Garden gold. I have a supplier in Norfork but I’m keeping him a secret. He used to sell rabbit manure for a dollar a bag, now it’s a buck and a half (that’s still pretty cheap). You know those good sized bags that feed come in. It usually works out just about right. Empty the feed to the rabbits, shovel the manure back into the bag. Sell it.
I generally purchase 10-20 bags early in the spring and work them into the beds. Then I get a few more later on to dress individual plants or beds along with the makings from Audrey, the compost bin. You can read about her in another post. click here Anyway rabbit manure is about as good as it gets for direct application of manures. It won’t burn plants even smallish ones. You can also make a tea out of it. No don’t drink it yourself, just water seedlings with diluted rabbit manure tea along with diluted compost tea and your seedlings will be strong and healthy.
Put a shovel full or two of compost in a clean five gallon bucket and fill it with water. Add a couple tablespoons molasses to feed the beneficial bacterial growth. Stir well. Cover loosely. You’re not looking to ferment it just keep the dogs from drinking it all before it’s done. Stir it every day and let it simmer about a week. Keep it in a warm place outdoors as it will smell yucky and make sure it’s not in direct sunlight to avoid bad stuff growing in it.

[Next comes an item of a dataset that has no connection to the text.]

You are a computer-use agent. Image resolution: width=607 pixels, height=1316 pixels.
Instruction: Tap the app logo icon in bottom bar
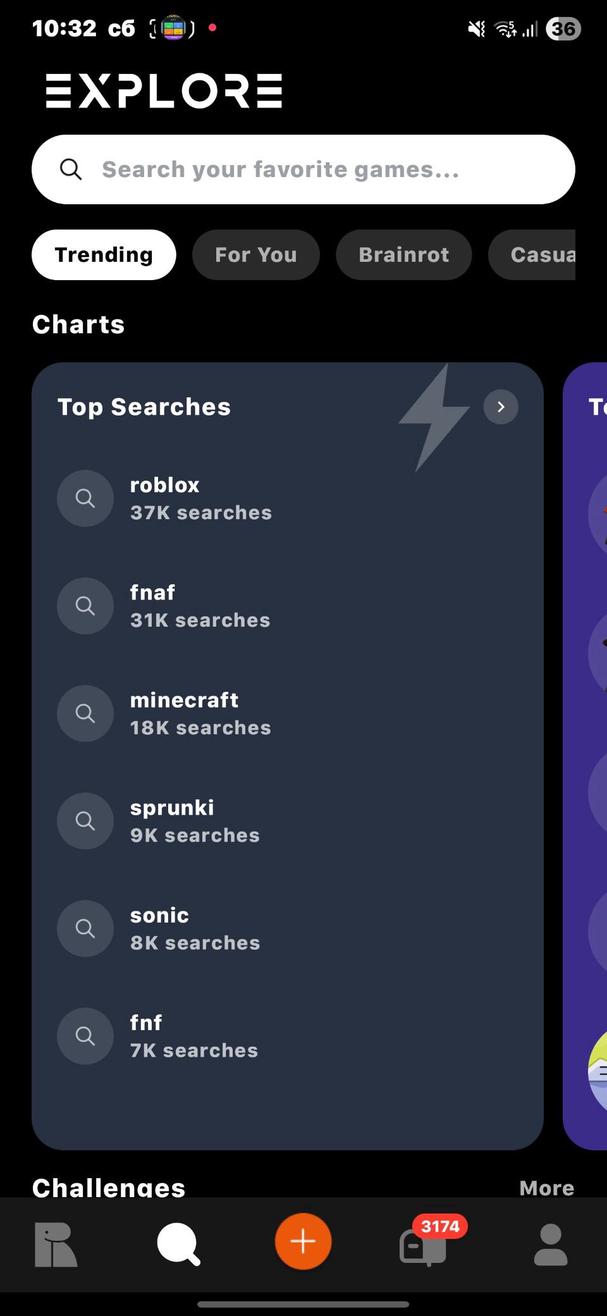tap(56, 1243)
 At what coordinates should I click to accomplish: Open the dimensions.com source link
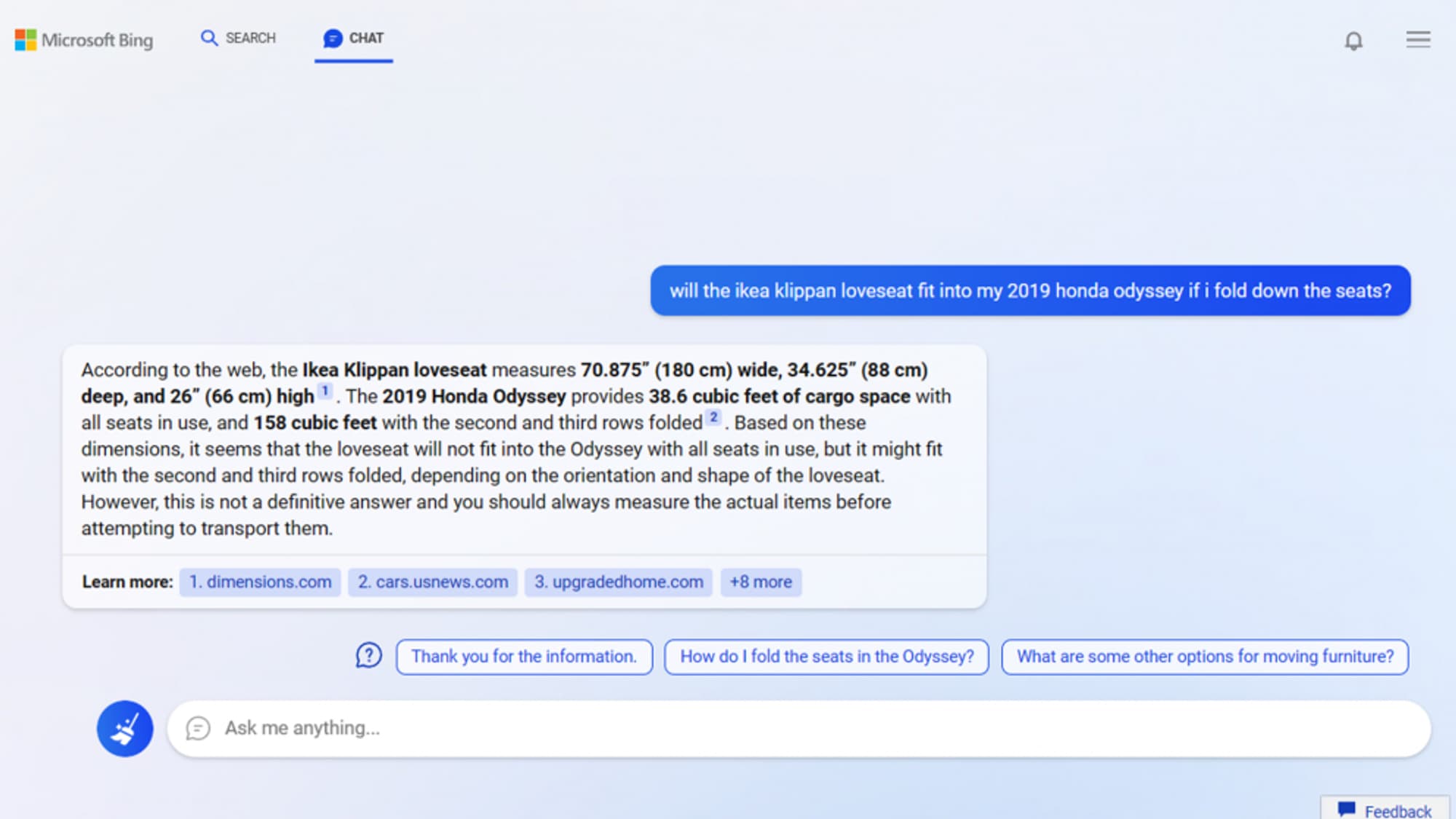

Here’s a link for a really sophisticated tea making git up. I don’t think this much effort is necessary but some of you might be gizmo geeks and like it.click here
Why go to the trouble of brewing, straining, and spraying a tea rather than just working compost into the soil? Several reasons. First, compost tea makes the benefits of compost go farther. When sprayed on the leaves, compost tea helps suppress foliar diseases, increases the amount of nutrients available to the plant, and speeds the breakdown of toxins. Using compost tea has even been shown to increase the nutritional quality and improve the flavor of vegetables. If you’ve been applying compost to your soil only in the traditional way, you’re missing out on a whole bunch of benefits (this from finegardening.com).
Check out these links;
If you Google “compost tea” you’ll get about 117,000 sites to look at. My cursory glance came away with this opinion … most of these sites are selling high dollar equipment you don’t need. Unless you’re a garden techy with more money than good sense.
You might want to add a couple shovel fulls of rabbit manure to the compost pile once in a while also to keep it healthy.